TASK DETAILS:
In the entries that follow, the line with "NAKED CLUB (543, 2531)" opens the range and the line with "[Freedom in Art" closes it; repeat that range exactly, both lines included.

-------------------------

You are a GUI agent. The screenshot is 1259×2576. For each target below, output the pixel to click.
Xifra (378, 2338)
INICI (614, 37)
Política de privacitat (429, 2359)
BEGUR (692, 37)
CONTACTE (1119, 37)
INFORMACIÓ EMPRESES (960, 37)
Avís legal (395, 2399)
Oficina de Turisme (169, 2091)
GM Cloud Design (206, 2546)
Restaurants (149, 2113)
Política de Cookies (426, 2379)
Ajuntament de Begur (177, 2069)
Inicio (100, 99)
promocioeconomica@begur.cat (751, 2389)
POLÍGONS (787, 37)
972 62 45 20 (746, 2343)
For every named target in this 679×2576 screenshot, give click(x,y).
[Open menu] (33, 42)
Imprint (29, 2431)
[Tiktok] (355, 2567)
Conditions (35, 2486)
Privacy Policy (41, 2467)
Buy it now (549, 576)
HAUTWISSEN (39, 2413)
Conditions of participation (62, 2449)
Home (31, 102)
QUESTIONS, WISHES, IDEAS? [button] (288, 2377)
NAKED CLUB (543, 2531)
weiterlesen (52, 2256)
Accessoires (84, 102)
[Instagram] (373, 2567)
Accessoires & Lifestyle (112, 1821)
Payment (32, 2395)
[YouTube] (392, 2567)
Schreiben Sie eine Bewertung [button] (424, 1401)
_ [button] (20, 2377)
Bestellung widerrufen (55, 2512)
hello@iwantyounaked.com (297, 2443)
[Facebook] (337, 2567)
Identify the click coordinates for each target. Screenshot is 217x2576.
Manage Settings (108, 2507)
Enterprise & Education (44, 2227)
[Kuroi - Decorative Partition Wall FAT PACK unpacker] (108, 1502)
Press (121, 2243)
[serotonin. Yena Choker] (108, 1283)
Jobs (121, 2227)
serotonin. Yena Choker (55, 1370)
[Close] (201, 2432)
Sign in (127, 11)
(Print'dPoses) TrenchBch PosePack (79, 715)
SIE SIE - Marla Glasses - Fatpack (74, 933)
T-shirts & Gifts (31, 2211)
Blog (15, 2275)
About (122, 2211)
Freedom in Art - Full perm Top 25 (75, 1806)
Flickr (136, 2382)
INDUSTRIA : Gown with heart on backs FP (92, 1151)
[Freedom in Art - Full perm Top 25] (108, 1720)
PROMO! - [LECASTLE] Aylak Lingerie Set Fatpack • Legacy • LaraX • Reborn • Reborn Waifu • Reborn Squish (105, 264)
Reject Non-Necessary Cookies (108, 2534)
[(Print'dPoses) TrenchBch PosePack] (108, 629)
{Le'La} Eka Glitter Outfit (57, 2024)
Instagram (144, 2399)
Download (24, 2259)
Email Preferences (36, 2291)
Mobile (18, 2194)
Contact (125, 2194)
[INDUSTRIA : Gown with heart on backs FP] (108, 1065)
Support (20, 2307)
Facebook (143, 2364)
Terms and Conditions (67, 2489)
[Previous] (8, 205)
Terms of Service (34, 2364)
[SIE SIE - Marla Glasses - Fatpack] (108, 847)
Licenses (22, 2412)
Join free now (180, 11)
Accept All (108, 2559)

-------------------------

RESULT FOR THIS EXERCISE:
NAKED CLUB (543, 2531)
weiterlesen (52, 2256)
Accessoires (84, 102)
[Instagram] (373, 2567)
Accessoires & Lifestyle (112, 1821)
Payment (32, 2395)
[YouTube] (392, 2567)
Schreiben Sie eine Bewertung [button] (424, 1401)
_ [button] (20, 2377)
Bestellung widerrufen (55, 2512)
hello@iwantyounaked.com (297, 2443)
[Facebook] (337, 2567)
Identify the click coordinates for each target. Screenshot is 217x2576.
Manage Settings (108, 2507)
Enterprise & Education (44, 2227)
[Kuroi - Decorative Partition Wall FAT PACK unpacker] (108, 1502)
Press (121, 2243)
[serotonin. Yena Choker] (108, 1283)
Jobs (121, 2227)
serotonin. Yena Choker (55, 1370)
[Close] (201, 2432)
Sign in (127, 11)
(Print'dPoses) TrenchBch PosePack (79, 715)
SIE SIE - Marla Glasses - Fatpack (74, 933)
T-shirts & Gifts (31, 2211)
Blog (15, 2275)
About (122, 2211)
Freedom in Art - Full perm Top 25 (75, 1806)
Flickr (136, 2382)
INDUSTRIA : Gown with heart on backs FP (92, 1151)
[Freedom in Art - Full perm Top 25] (108, 1720)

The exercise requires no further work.